*** Begin section ***
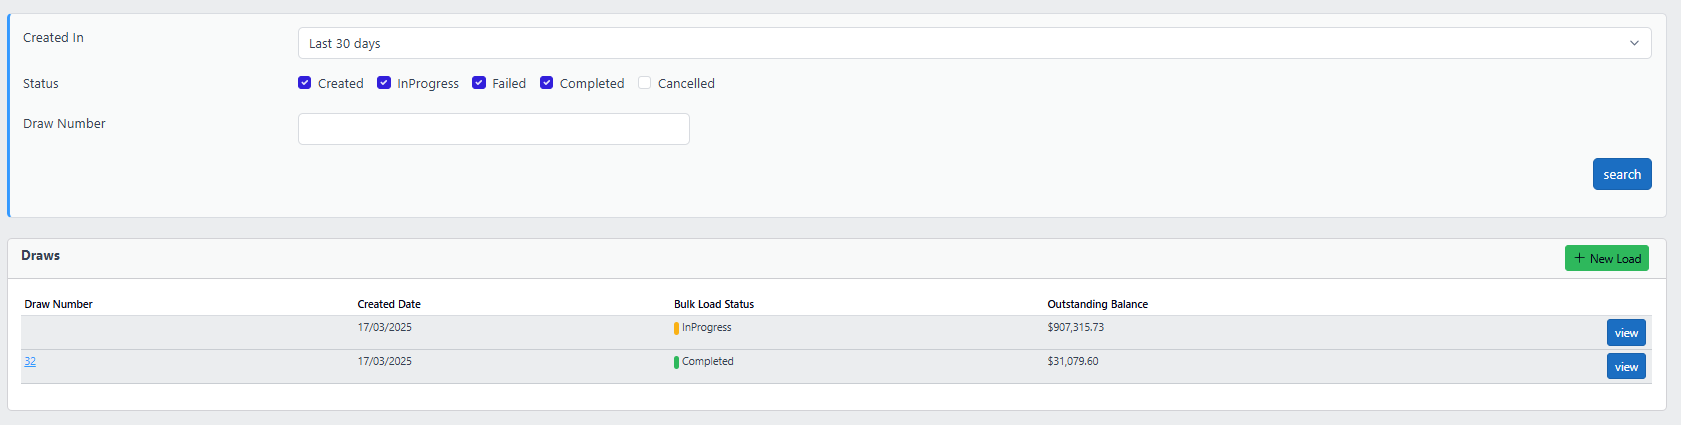
Task: Click the green New Load button
Action: click(1606, 258)
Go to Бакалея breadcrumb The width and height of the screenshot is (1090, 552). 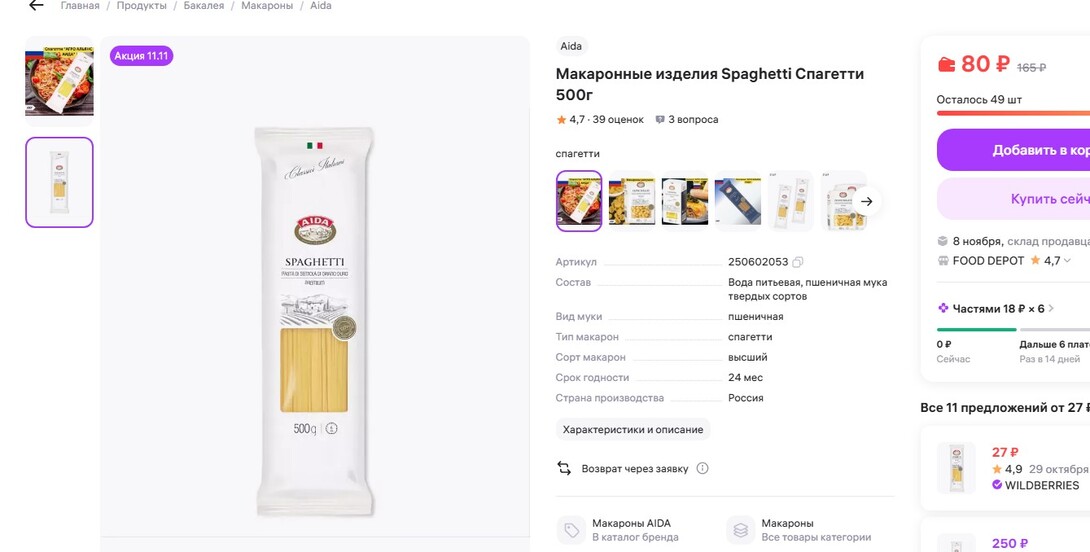pos(203,6)
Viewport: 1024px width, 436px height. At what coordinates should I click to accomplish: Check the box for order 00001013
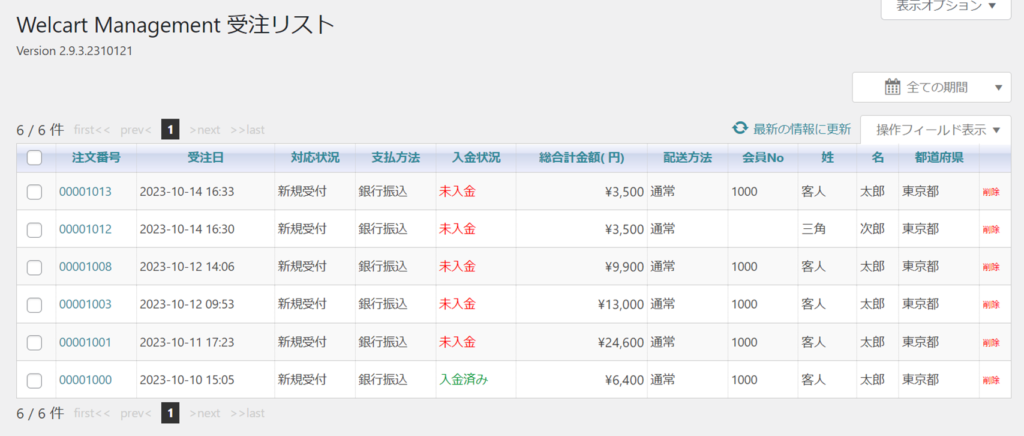coord(34,192)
*** End section ***
▶ **Problem to work on**
Pick up at the line that holds "Viewport: 1024px width, 436px" and restate each line, word for word, through the last line of the entries. Include both end lines but none of the pictures.

▶ **Answer to this task**
Viewport: 1024px width, 436px height. At what coordinates should I click to accomplish: Check the box for order 00001013
coord(34,192)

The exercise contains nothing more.